Uma Kelkar is a watercolor artist, engineer, international sketching instructor, and founder of a deep-tech startup built for creative minds. Her life stretches across disciplines that are often boxed into opposite corners: art and engineering, intuition and logic. But for Uma, the line between them blurs beautifully. Her journey is one of rediscovery, purpose, and a persistent need to create.

Uma found art to be something she is naturally good at. She started out with no formal training, but a group of older art students saw something in her and insisted she join them. Uma reflects, “I didn’t understand what they were talking about, harmony or composition, but they said, ‘Just come.’ That blind faith was everything. You need someone to say, ‘Come join, even if you think you don’t belong.’ ”

As a kid, Uma breezed through state-level drawing exams and won competitions with minimal effort, but her love for problem-solving led her down an engineering path. Midlife, though, has a way of waking people up. At 32, Uma picked up the paintbrush again, launching herself into a soulful journey. She recalls, “I had lost it, so I started painting again. That one Thursday in April 2009, I made a promise to myself, and I said, ‘I’m starting.’ I’ve painted every Thursday since.” Even when Thursdays get hard, Uma doesn’t let go of that promise. Today, Uma is a full-time engineer and a startup founder, yet art remains a vital, structured part of her week.

As she got deeper into painting and began connecting with urban sketchers and other artists, she uncovered a love for teaching. She shares, “Every time someone congratulates you or enjoys your work, you feel energized to do it again. We all believe in ourselves, sure, but there’s something powerful about third-person validation. It fuels the cycle.”

For Uma, art and engineering are not separate; they’re puzzles. In both disciplines—art and science—there’s no finality, just a constant hum of iteration. “You make something really pretty, and ten days later you realize: ‘Oh, I could’ve done this better.’ Or sometimes you imagine something beautiful, but you just can’t make it happen. That challenge of trying and failing and solving is everything,” she explains.

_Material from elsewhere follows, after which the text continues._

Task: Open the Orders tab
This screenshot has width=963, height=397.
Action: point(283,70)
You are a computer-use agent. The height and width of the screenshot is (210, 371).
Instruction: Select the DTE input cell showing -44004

“Every time someone congratulates you or enjoys your work, you feel energized to do it again. We all believe in ourselves, sure, but there’s something powerful about third-person validation. It fuels the cycle.”

When asked how she merges the left and right sides of her brain—math and emotion, logic and intuition—Uma has found good artists dissect problems, not themselves, just like good engineers. She finds inexperienced artists often internalize a bad painting as a personal failure, but seasoned ones, like seasoned engineers, break down the issue into smaller problems dissecting it and tinkering with it. This philosophy of tinkering runs deep for Uma, as this practice builds a repository of solutions for problems that haven’t happened yet and, therefore, builds confidence. It can lead to happy accidents, such as an accidental brushstroke that creates a perfect texture.

In October 2022, Uma shifted again, this time launching a startup at the intersection of art and technology. After years of juggling engineering, teaching, and art, she wanted to scale herself and help others like her do the

same. Her product, Vivify.ai, is a visual-intelligence communication platform for creatives. Much like the cloudbased communication platform Slack, this platform is specifically for the creative industry where designers are no longer describing their visuals with text and instead through images.

Uma describes the traditional design review process—sending multiple PDFs back and forth, endless emails, instant messaging, and Zoom meetings—are the norm to decide on something as simple as the right shade of blue. That kind of miscommunication stretches timelines and blows budgets. Animation projects get delayed 80 percent of the time, interior design, 60 percent. Her tool streamlines that process, using image-based prompts and voice messaging to reduce it by half.

By enabling designers to speak and see the results reflected visually in real time, her platform saves each designer 10 hours a week. More importantly, it gives freelancers and solo creators a way to scale without burnout. Uma explains, “Artists at times do five jobs. They’re architects, animators, teachers, influencers, and makers. Their intelligence is scattered. I want to collect that and make them agents of their own scale.”

Outside of the tech-centric nature of her work, Uma’s artist heart still beats strong. Despite her high-tech business and its staggering impact, her art remains rooted in the most human of things: beauty, presence, and story. She paints landscapes and florals not for show, but because they are accessible in the snippets of life between work and family, and she believes drawing in a crowded street creates a kind of soft intimacy. Urban sketching brings stories to Uma’s mind as she quietly draws strangers as they go about their day. Uma Kelkar walks the tightrope between creation and computation. In her world, art and engineering don’t just coexist, but rather they solve each other and are her puzzle, her story, and her freedom, declaring, “You try to achieve something; you might only get 80 percent there, and the remaining 20 percent keeps you coming back. That’s where the kick is.”